"""

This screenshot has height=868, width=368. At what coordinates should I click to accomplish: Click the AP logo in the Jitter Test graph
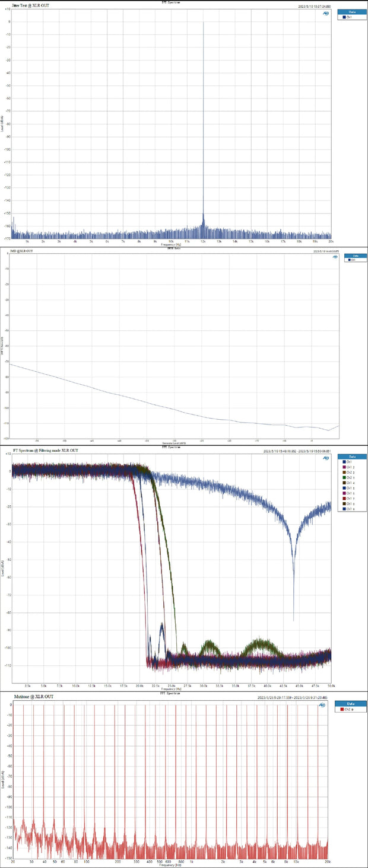[x=326, y=13]
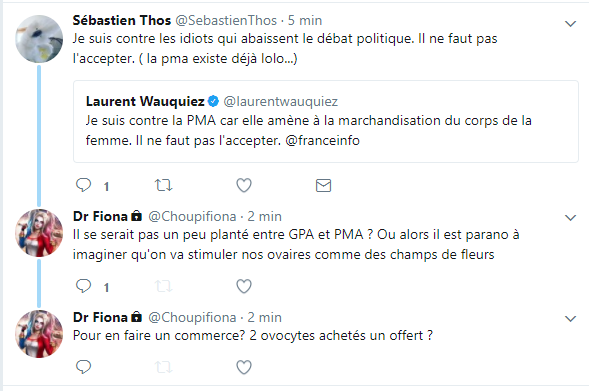View Sébastien Thos's bird profile picture
589x391 pixels.
(39, 39)
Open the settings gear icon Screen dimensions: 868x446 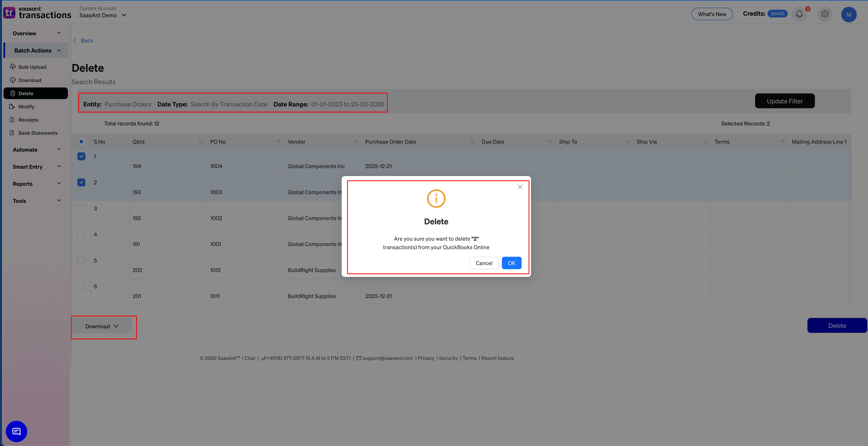(x=825, y=14)
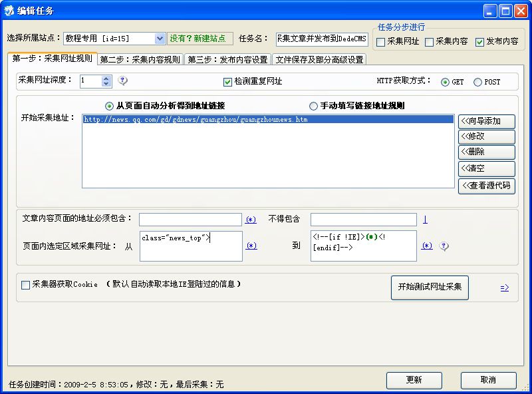The height and width of the screenshot is (394, 532).
Task: Select 手动填写链接地址规则 radio option
Action: [x=313, y=106]
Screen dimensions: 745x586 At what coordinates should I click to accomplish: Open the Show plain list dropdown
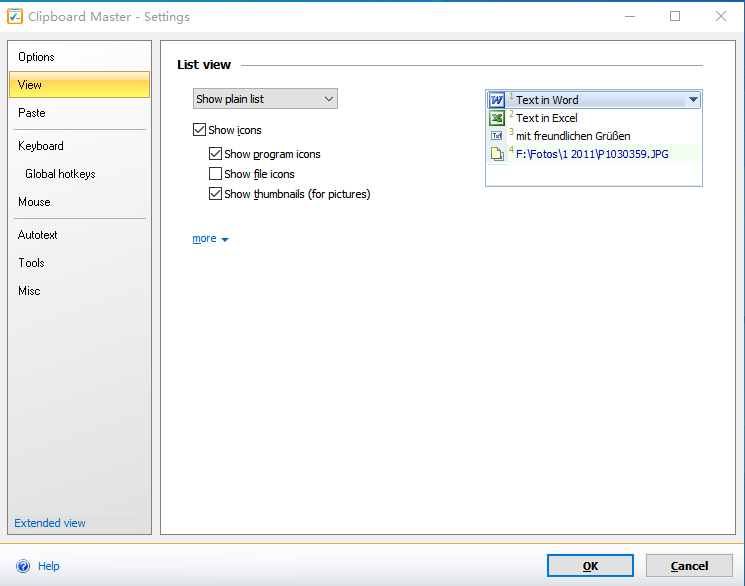(x=265, y=99)
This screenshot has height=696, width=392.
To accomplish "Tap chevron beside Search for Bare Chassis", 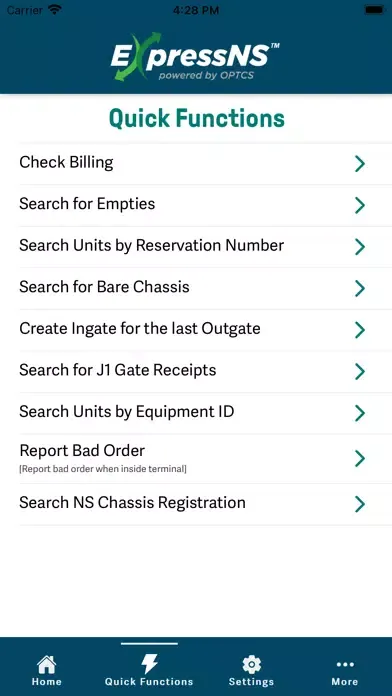I will pyautogui.click(x=360, y=289).
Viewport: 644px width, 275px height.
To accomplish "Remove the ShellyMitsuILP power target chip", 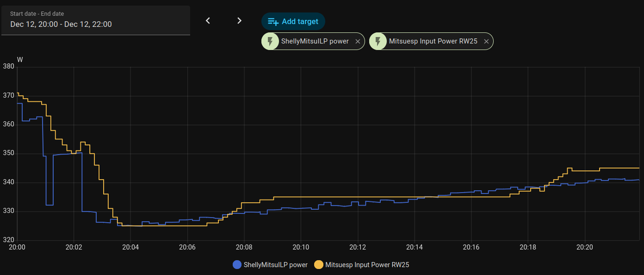I will click(x=358, y=41).
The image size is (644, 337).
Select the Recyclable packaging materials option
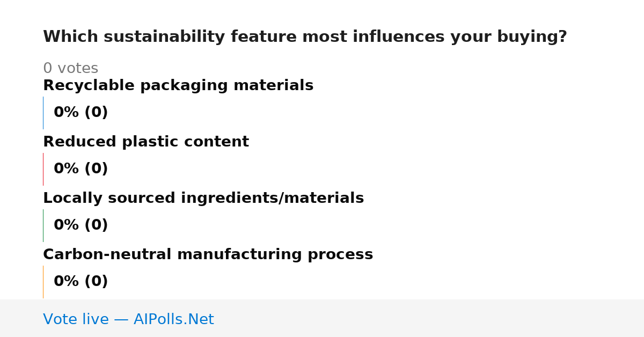tap(178, 86)
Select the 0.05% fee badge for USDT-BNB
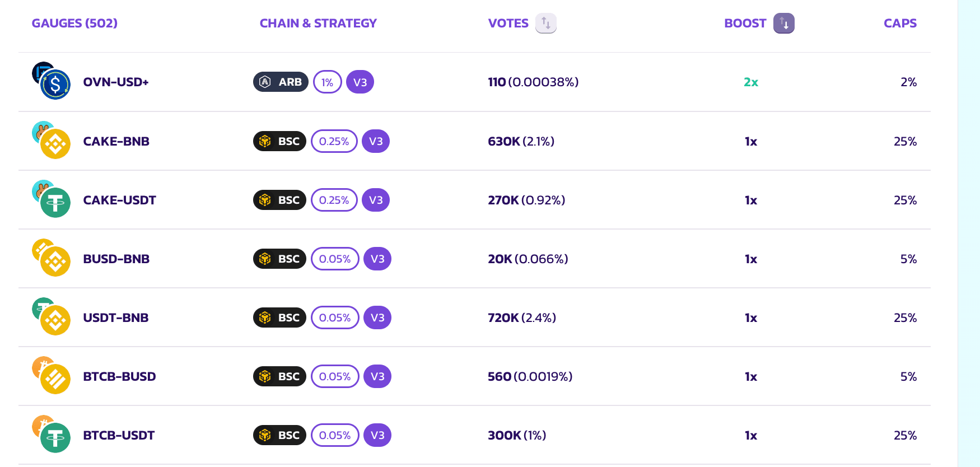Screen dimensions: 980x467 [x=335, y=317]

"""

Work instructions: Return each line of the entries above that contains the word "what".

Task solution:
This screenshot has height=868, width=368. At what coordinates should I click to accomplish: Click the AP logo in the Jitter Test graph
Screen dimensions: 745x586 At what coordinates should I click to accomplish: Open the Show plain list dropdown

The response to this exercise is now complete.